Essentially, I'm building a very condensed point-and-click IDE for Java Au Naturel turtle programs. The most key part of this is my current interpreter. I've gone through and built each piece from the ground up to properly write commands to a list, then parse the list and execute the related methods.
Unfortunately, this has been something I've held together with the programming equivalent of duct tape to get my proof of concept off the ground, and now doing anything other than turtle-specific methods (think loops, variables, conditional statements) is leaving me stumped.
I've written an interpreter that uses real java syntax thus far so people can see the code and maybe even export it to work in a more traditional manner when they get comfortable. I'd like to keep it that way.

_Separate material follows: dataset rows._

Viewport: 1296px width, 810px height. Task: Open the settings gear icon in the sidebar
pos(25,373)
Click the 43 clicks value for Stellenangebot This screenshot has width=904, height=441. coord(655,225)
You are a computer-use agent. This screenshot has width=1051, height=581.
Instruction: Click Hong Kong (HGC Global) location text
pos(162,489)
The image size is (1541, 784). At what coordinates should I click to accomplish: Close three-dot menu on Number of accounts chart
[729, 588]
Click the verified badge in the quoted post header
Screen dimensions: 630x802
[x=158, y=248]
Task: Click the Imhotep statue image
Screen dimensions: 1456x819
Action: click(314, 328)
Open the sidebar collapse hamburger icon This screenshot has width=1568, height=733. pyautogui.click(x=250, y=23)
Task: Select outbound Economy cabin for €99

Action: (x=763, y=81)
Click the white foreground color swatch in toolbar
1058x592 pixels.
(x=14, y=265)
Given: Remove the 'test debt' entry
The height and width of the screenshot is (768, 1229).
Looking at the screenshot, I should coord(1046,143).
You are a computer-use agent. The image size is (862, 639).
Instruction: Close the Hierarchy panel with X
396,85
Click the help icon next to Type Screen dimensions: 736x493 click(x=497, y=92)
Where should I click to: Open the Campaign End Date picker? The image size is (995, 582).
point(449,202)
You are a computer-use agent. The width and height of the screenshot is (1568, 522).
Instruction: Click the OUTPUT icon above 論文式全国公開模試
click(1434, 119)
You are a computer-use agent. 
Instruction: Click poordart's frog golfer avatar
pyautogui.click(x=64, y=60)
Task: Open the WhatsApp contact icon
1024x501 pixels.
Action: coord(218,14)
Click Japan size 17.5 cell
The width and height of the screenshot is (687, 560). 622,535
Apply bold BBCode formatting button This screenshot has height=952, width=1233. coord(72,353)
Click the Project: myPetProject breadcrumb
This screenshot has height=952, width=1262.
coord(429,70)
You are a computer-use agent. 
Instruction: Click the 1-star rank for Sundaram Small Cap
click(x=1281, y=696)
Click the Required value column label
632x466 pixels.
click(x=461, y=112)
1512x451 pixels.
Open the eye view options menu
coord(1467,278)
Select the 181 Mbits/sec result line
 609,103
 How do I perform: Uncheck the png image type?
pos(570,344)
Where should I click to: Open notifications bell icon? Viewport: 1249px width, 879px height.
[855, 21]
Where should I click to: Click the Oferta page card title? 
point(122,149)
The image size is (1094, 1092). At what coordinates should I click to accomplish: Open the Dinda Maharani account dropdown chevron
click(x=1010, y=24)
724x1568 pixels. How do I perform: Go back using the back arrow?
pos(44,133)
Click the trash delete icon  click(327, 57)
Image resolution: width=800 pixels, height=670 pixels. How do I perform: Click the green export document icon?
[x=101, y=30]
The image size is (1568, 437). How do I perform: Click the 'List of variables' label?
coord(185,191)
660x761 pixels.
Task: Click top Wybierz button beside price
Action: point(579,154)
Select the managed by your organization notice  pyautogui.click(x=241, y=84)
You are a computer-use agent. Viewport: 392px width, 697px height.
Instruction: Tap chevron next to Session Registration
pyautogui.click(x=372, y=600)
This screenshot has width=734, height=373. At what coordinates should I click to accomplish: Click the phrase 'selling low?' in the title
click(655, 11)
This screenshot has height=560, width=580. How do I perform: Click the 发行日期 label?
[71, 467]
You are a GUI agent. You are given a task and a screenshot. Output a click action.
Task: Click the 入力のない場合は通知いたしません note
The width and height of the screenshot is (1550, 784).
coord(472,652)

Is there perhaps a simpler way to write and run a Java program from within another one? If not, any advice or resources about writing an interpreter are greatly appreciated. Thank you ^~^
(You may recognise this question from Stack Exchange Programmers... not entirely sure how I ended up on that site instead of this one, but I am still an enthusiast, not a professional, so the question's better posed here.)
Edit: as computerfreaker already said, this is not a duplicate. I already looked at that question before posting, and mine has nothing to do with the JVM. It's not a question of what anything is. My question is whether there is an easier way to make and run a .java file from within a program, or if I should just keep trying to write an interpreter.